ケニア・ナイロビにおける海外実習報告(八木歩)

私は2022年の10月6日から2カ月半、博士論文に関連する情報収集を目的としてケニア・ナイロビを訪問しました。博士論文では家計調査を使用した定量分析をメインとする予定ですが、データで不足している情報を補うという意味で大変有意義な機会となりました。神戸大学プレミアム・プログラムの研究助成を頂けたこともあって、長期間の滞在が可能となりました。

 ナイロビ滞在中はケニヤッタ大学のFransis Likoye Malenya博士の協力を得て、博士論文に関連する資料の整理に務めました。ケニアにおける就学前教育に関連する既存文献を整理するとともに、追加で必要な文献をMalenya博士に入手していただき、博士論文中の「ケニアにおける就学前教育の概観」を扱う章の執筆に務めました。また、実際に教育現場で使用されている教科書と教員用ガイドを購入したことも、カリキュラムへの理解を深めるうえで重要な参考資料となりました。

加えて、現地の就学前学校を訪問するとともに、教育関係者とのネットワーク構築にも務めました。Malenya博士の元教え子が教育局長を勤めるナクル県ギルギル郡を訪問し、複数の就学前学校を訪問させていただきました。2017年から始まった教育改革の進行状況に関して局長の経験を伺いつつ、学校・教室の様子を観察できました。校長先生・教員も大変好意的で、授業の様子や給与未払いの問題等に関して現場の声を聴かせてくださいました。
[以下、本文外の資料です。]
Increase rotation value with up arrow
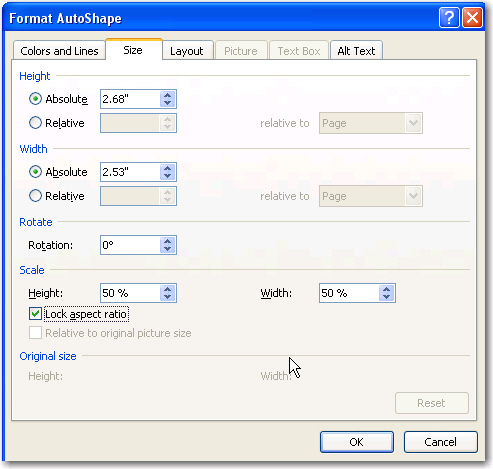[x=167, y=241]
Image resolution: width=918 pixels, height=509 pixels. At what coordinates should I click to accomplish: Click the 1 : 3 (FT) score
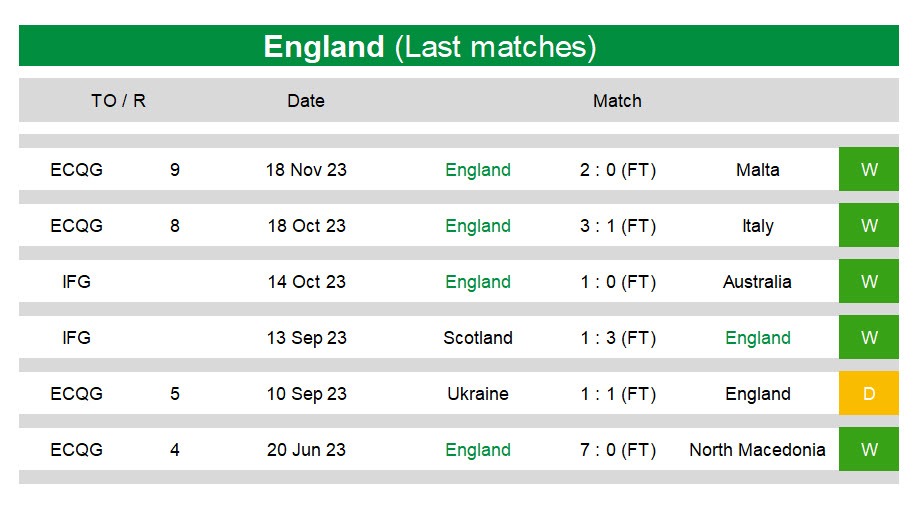[618, 338]
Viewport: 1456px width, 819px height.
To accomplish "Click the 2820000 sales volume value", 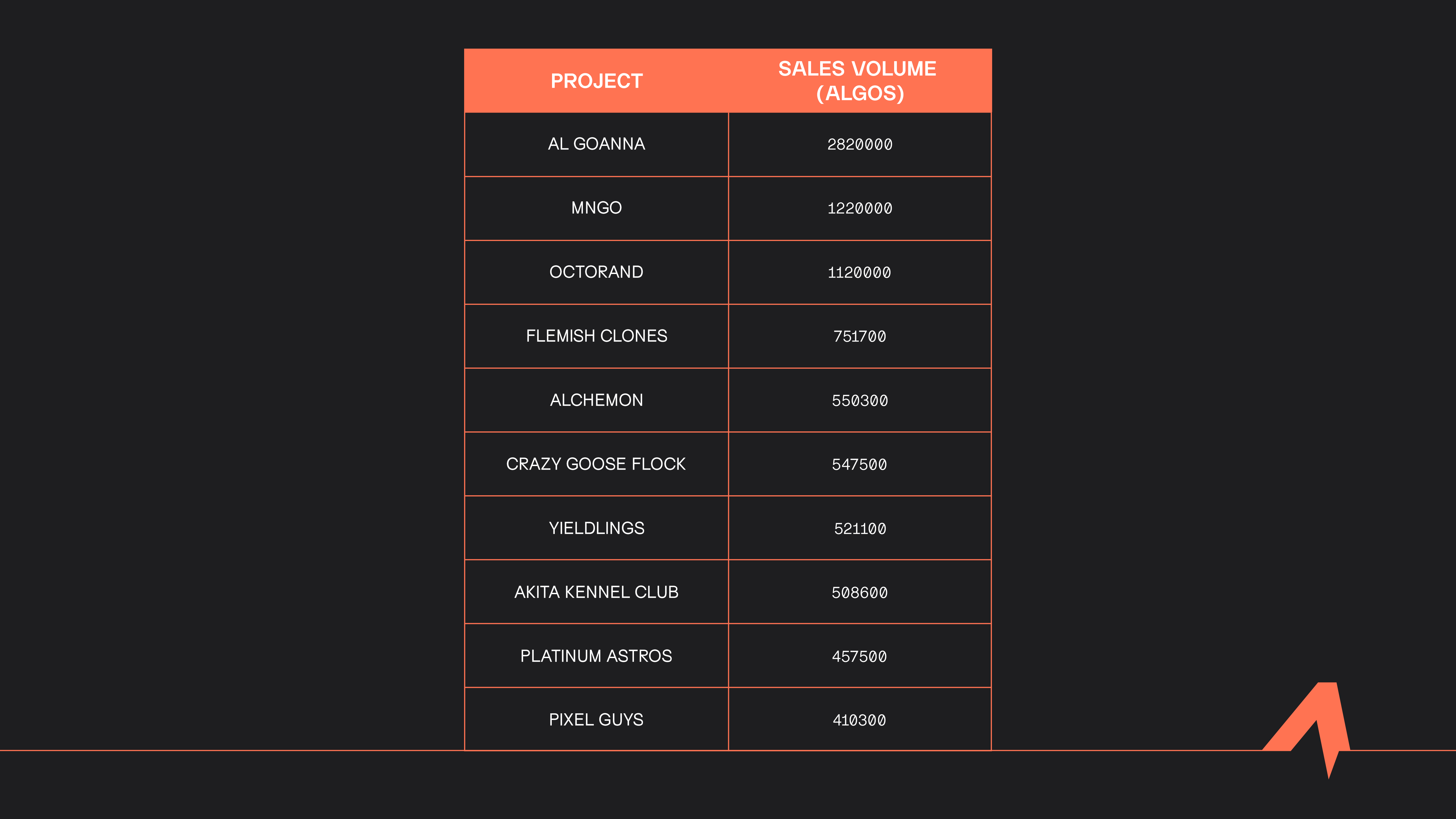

12月の調査終盤には、僥倖なことにケニアで大規模な学力調査を実施するNGO「Usawa Agenda (旧UWEZO)」の事務局長にお話を伺う機会を得ることができました。調査中に得た疑問を一度に投げかける貴重な機会となり、新しい教育システムや無償化政策の実施状況から、農村部の状況や家庭の個別具体的な事例に至るまで、広範な話題について回答をいただくことができました。また、学力調査のデータを博士論文で使用するにあたってのご相談をさせていただくことができたのも大きな進捗でした。

 今回の滞在はゆとりがあるスケジュールであり、時間の許す限り研究・教育機関の訪問等を計画していましたが、大統領選挙直後の治安面での不安およびコロナウイルスの関係で当初計画の完遂には至りませんでした。その点は心残りではありますが、日常生活の中で学生からタクシー運転手に至るまで、政治や教育改革に関連する人々の声に耳を傾けることができたのは、フィールドならではの貴重な体験でした。

 末筆になりますが、この度の渡航に際して、応募から参加に至るまでご支援くださった小川啓一教授、現地での研究支援をくださったFrancis Malenya博士および研究協力者の方々、神戸大学の研究助成を本海外調査に使用させていただけたことに心からの拝謝を申し上げます。